As sociedades comunicacionais universalmente ramificadas, as instituições do trabalho e da memória, a esfera tecnológica liberada de ingênuos fetichismos não devem possuir ânimo confiscatório em suas relações mútuas. Mas o trabalho material e imaterial, transformador da natureza e dos símbolos, segue sendo o valor criador que funda o vínculo intersubjetivo. Apesar disso, os meios de comunicação possuem intrinsecamente tendências substitutivas da experiência genérica humana pela via de seu poderoso interesse na unificação ‘técnica’ da linguagem, do espaço e do tempo.

São conhecidas suas restritas hipóteses de inteligibilidade, suas armações temporais pré-moldadas, o ilusionismo com que imagina que não tem suas raízes no trabalho produtivo. Isso deve ser motivo de novas considerações que revelem que é preciso que, de seu próprio interior, surjam reformuladas alianças entre legados culturais e tecnologias. Desde logo, em seu sentido profundo, as tecnologias são também fatos artísticos e retóricos de segundo grau. Quando recobram essa dimensão, condensam um novo tecido universal de caráter liberador. Uma grande revolução contemporânea consistiria em que os meios de comunicação massivos assumissem que as formas de vida são experiências autônomas não sujeitas a servidões voluntárias e imersões cegas em um indiferenciado magma comunicacional.

▶ [O que fazer]:
a. Apresente como uma lista JSON de strings, uma para cada linha e sem as linhas em branco, as linhas das entradas que vão da linha com "Collapse the Hardware section chevron" (incluída) até o fim das entradas. Deixe as imagens fora da resposta.
b. Prossiga com o trecho sobre os meios de comunicação e o trabalho a partir do ponto em que ele termina.
O trecho e as entradas são materiais independentes entre si.

▶ [Entradas fornecidas]:
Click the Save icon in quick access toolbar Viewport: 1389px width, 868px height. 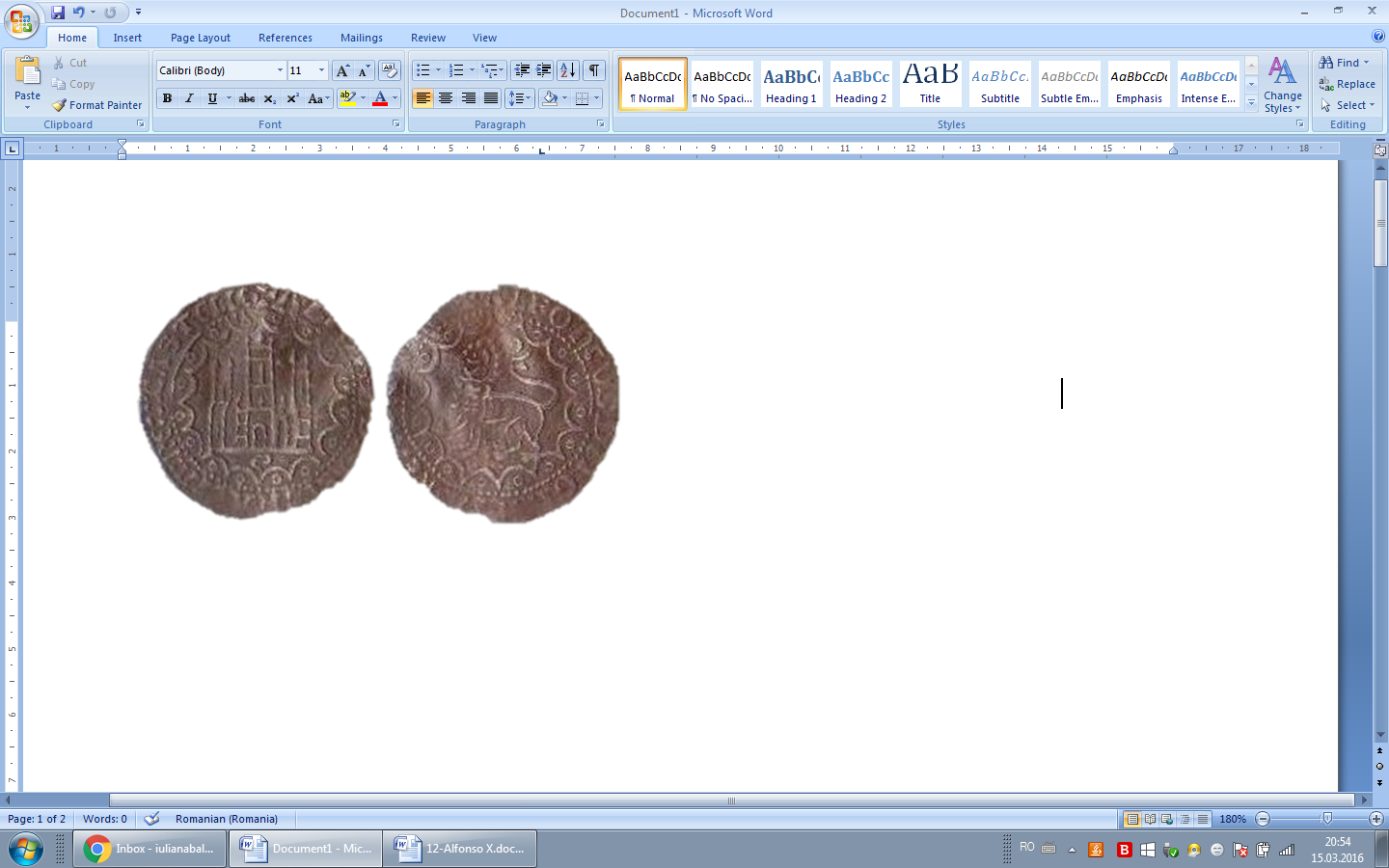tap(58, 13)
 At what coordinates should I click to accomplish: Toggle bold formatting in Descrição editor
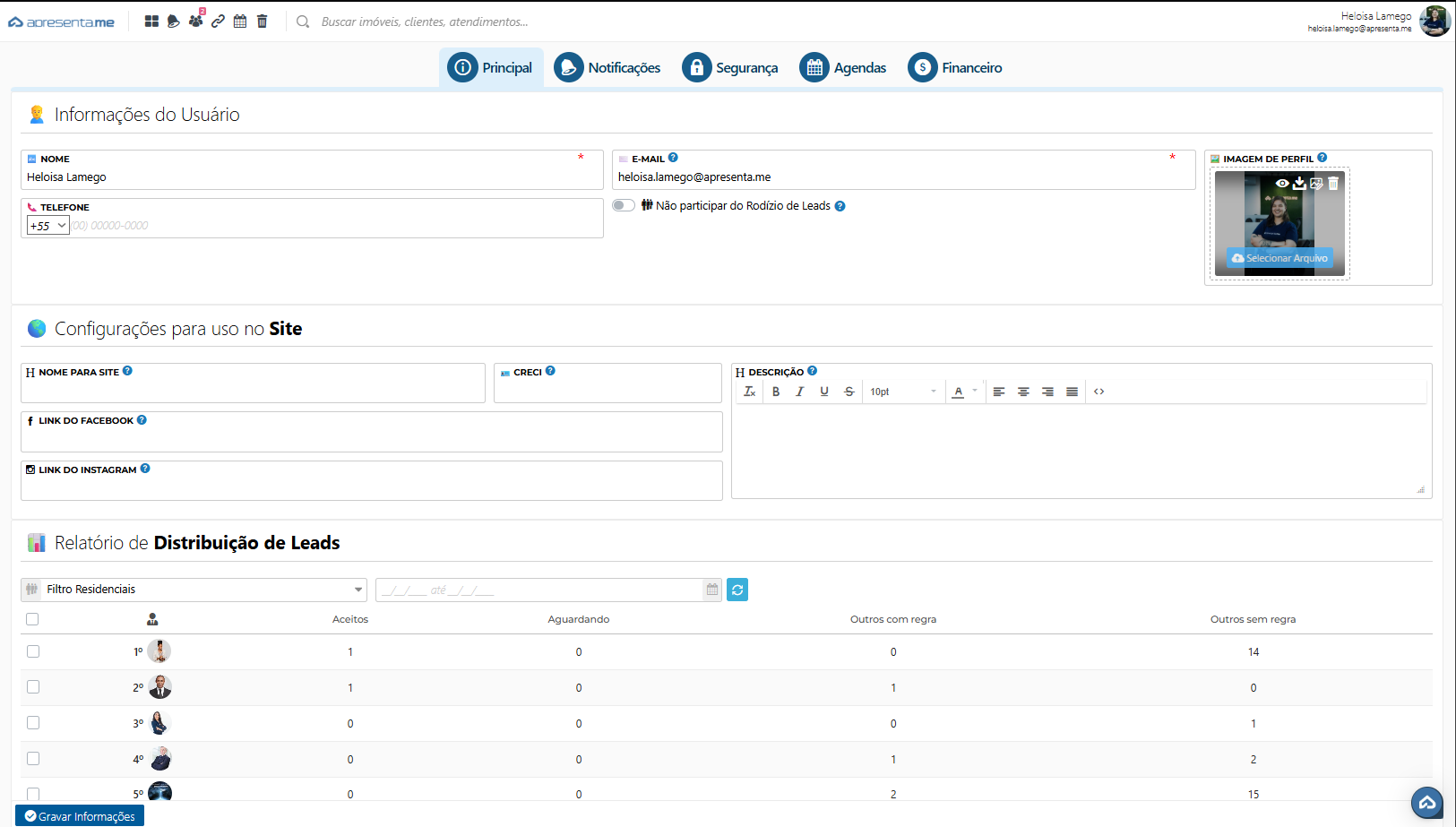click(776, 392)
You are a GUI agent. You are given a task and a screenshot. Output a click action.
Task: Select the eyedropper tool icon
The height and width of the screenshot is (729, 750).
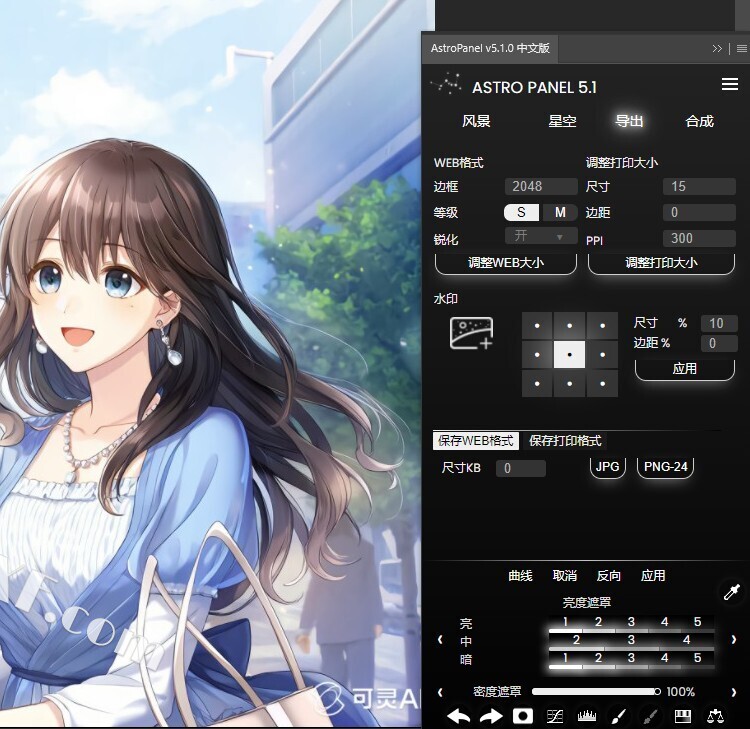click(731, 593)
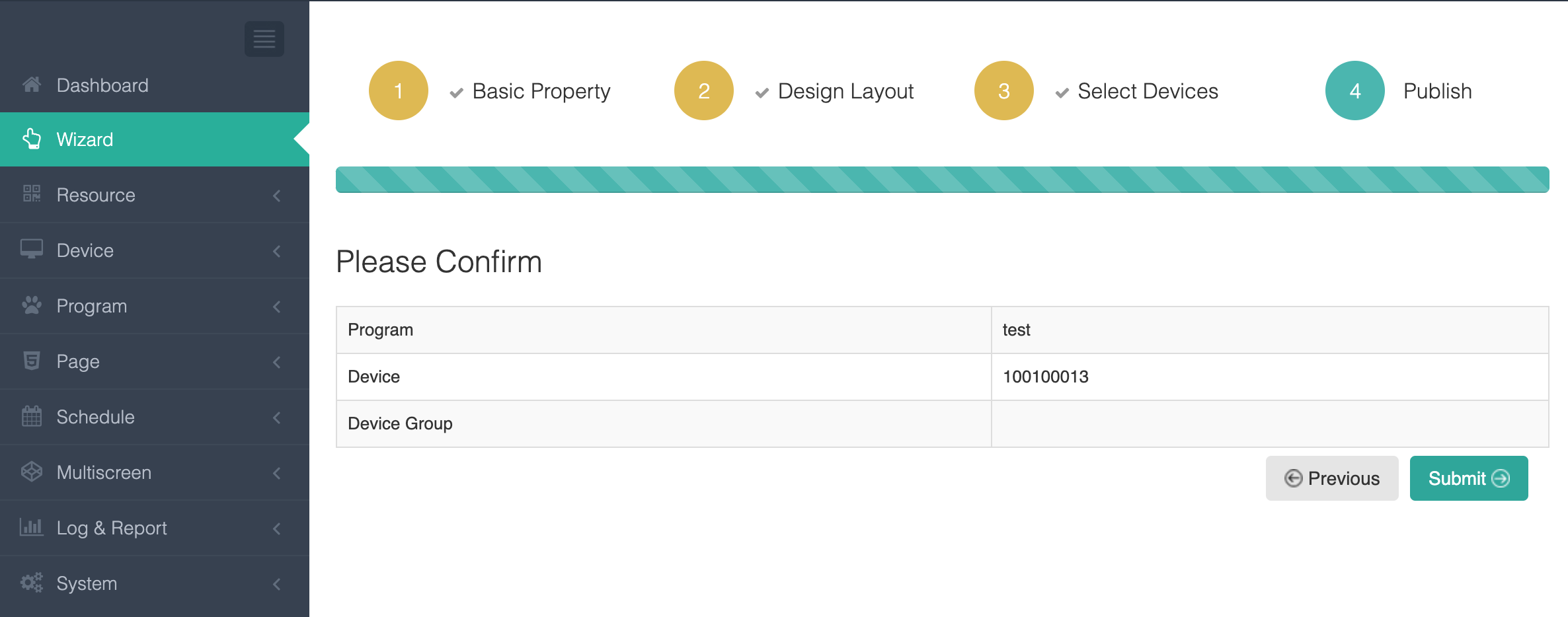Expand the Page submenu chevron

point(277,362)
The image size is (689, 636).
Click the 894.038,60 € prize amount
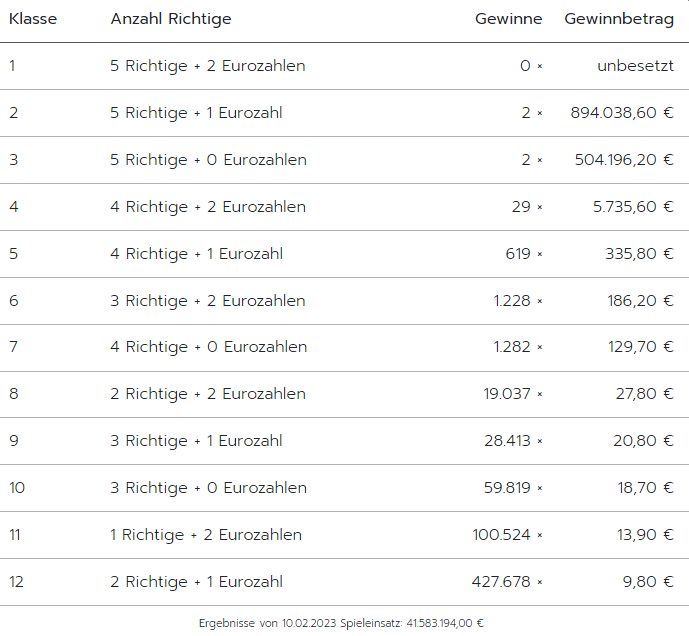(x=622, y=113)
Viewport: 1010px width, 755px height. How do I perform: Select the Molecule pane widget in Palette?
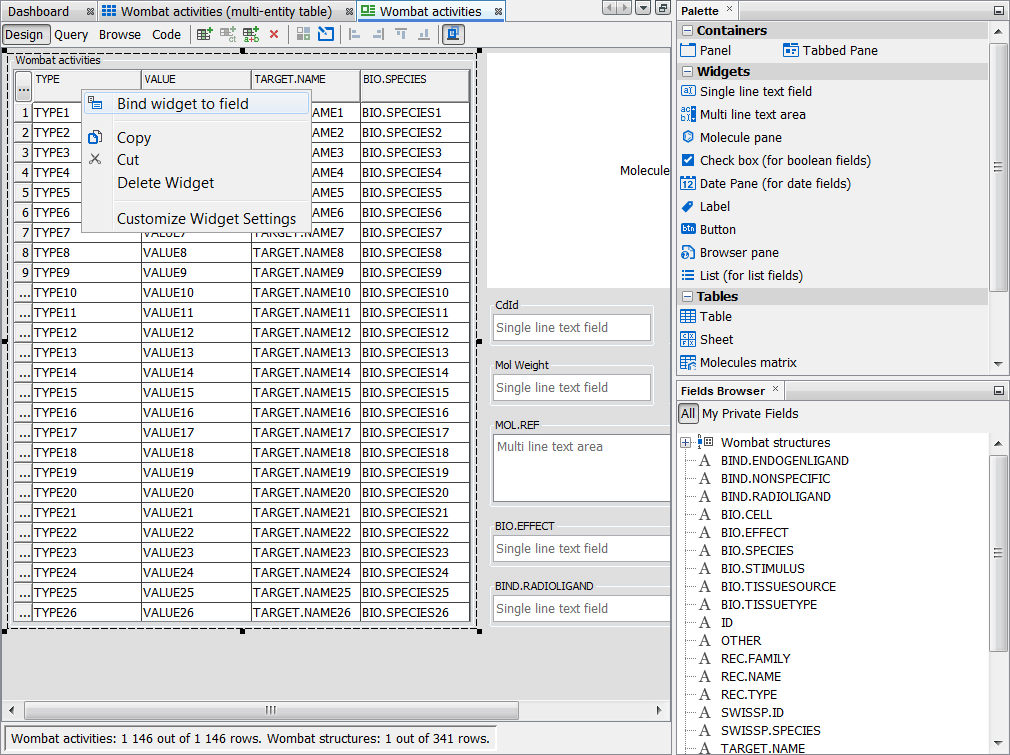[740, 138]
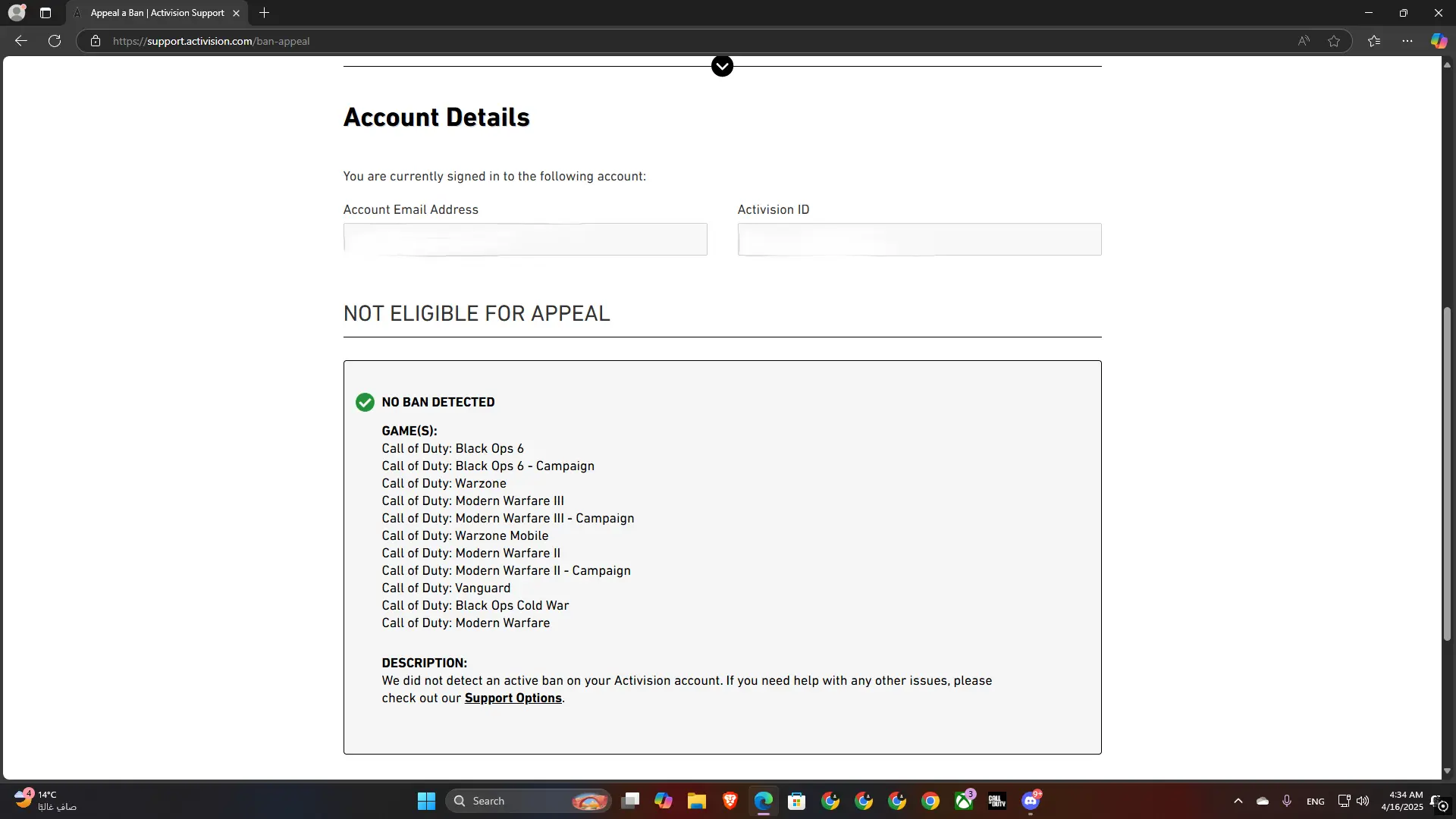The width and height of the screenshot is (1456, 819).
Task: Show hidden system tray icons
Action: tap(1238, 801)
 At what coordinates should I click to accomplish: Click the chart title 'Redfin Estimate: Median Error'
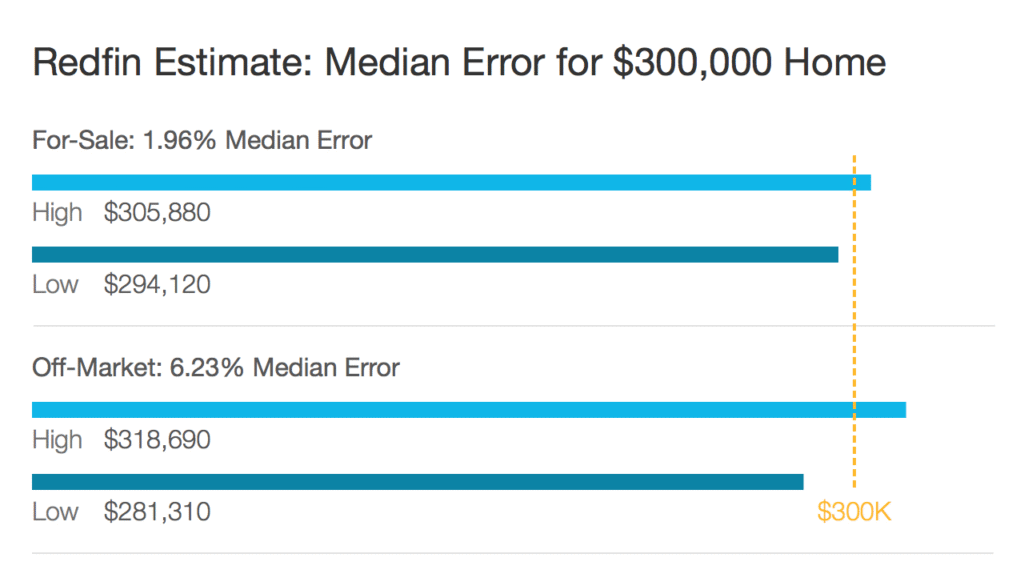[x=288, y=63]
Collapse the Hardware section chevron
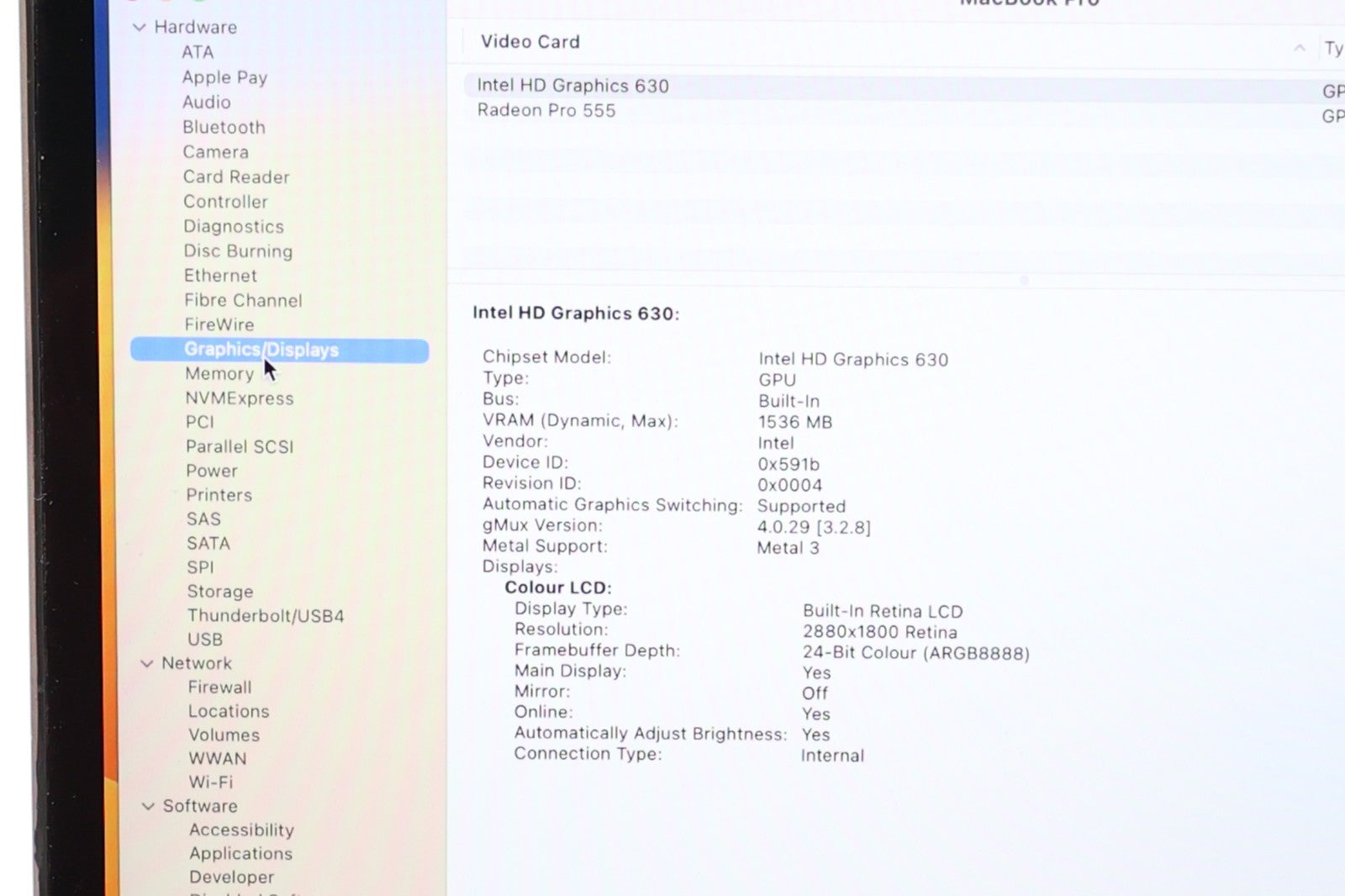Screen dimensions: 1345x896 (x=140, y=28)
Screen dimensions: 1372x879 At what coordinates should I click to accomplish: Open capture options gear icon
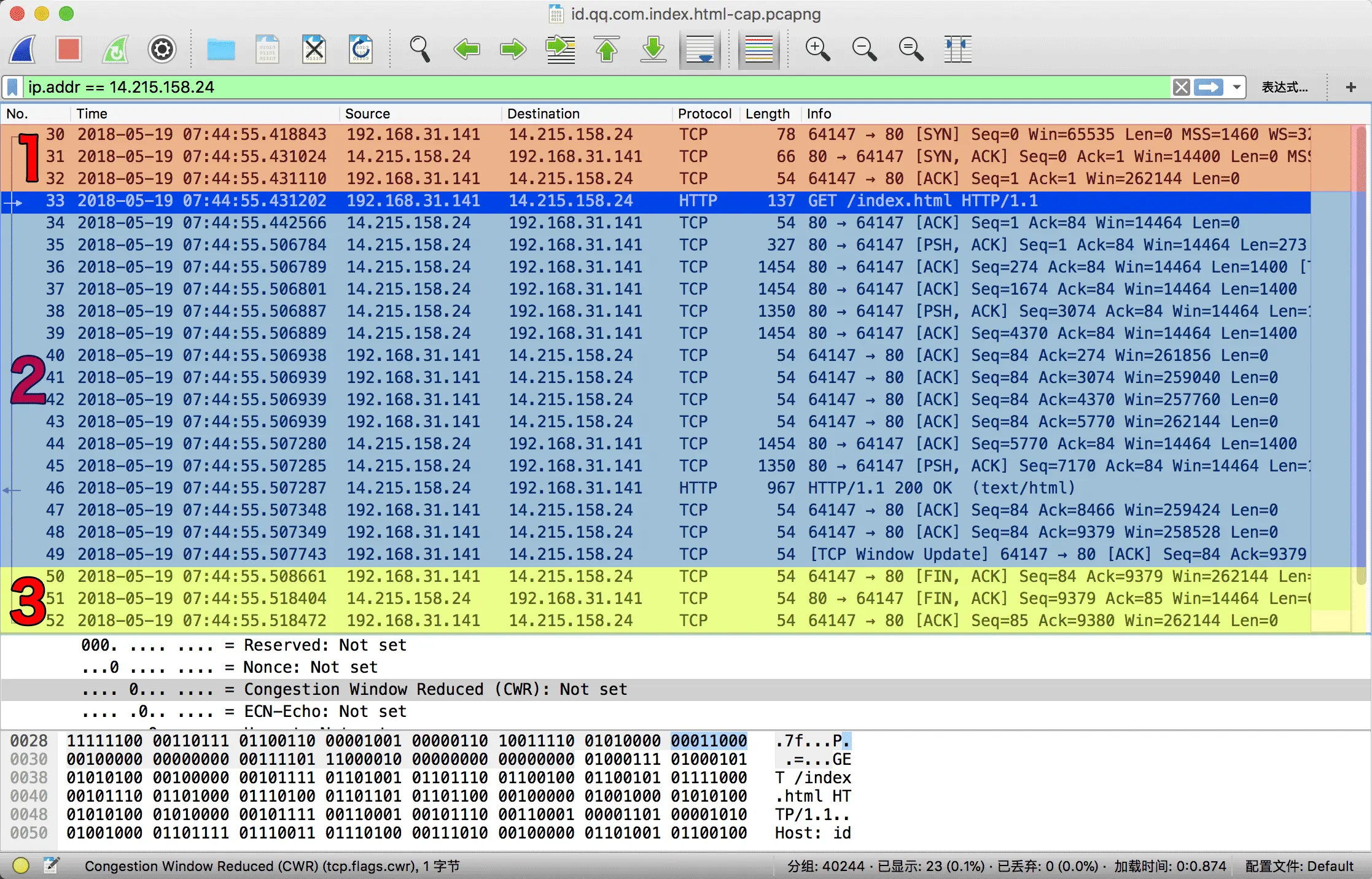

▶ [Conjunto de respostas]:
a.
[
  "Collapse the Hardware section chevron",
  "Screen dimensions: 1345x896 (x=140, y=28)",
  "Screen dimensions: 1372x879 At what coordinates should I click to accomplish: Open capture options gear icon"
]

b.
Esse horizonte deve ser o sujeito filosófico de uma nova lei sobre o exercício do poder audiovisual das sociedades. Nem é preciso que isso seja escrito. São os ‘considerandos’ implícitos de toda lei, que equivalem a indagar sobre as condições de produção material, intelectual e moral de todo fato cognitivo. Os meios de comunicação se assemelham a um estouro em puro presente, a uma lâmina translúcida sem o peso da memória. Mas seu ‘arquivo’ está articulado como uma potencial ameaça de controle social. Dupla des-historização! Parecem não ter história, estruturas de domínio, interesses econômicos, economias reprodutivas, linhas de comando, decisões políticas, autoconsciência hegemônica e operativos ideológicos! Mas esta época nos revela a anomalia de acreditar que é etéreo ou evanescente o que, na verdade, é uma materialidade espessa e de caráter examinatório sobre o conjunto das práticas sociais. A pressuposição genérica da lei dos meios deve implicar que esta revelação – a essência de uma grande debate – é democraticamente possível.

Um caso conhecido pelos historiadores argentinos é a opinião absorta de Sarmiento logo ao saber que os capitais ingleses estavam construindo a ferrovia do Ganges, da mesma maneira que, na remota Argentina, se construía o trecho Buenos Aires-Rosário. Como? Então os governantes ‘progressistas’ não incidiam em nada? Era tudo uma manifestação inevitável das forças produtivas da época? Esta profunda anedota (e uma anedota profunda é já uma teoria) nos leva novamente à questão das tecnologias. A necessária intimidade com elas anda de mãos dadas com a necessidade de que não se convertam na ‘antropologia filosófica’ de uma época, nem no governo invisível das culturas que devem ser livres em sua singularidade.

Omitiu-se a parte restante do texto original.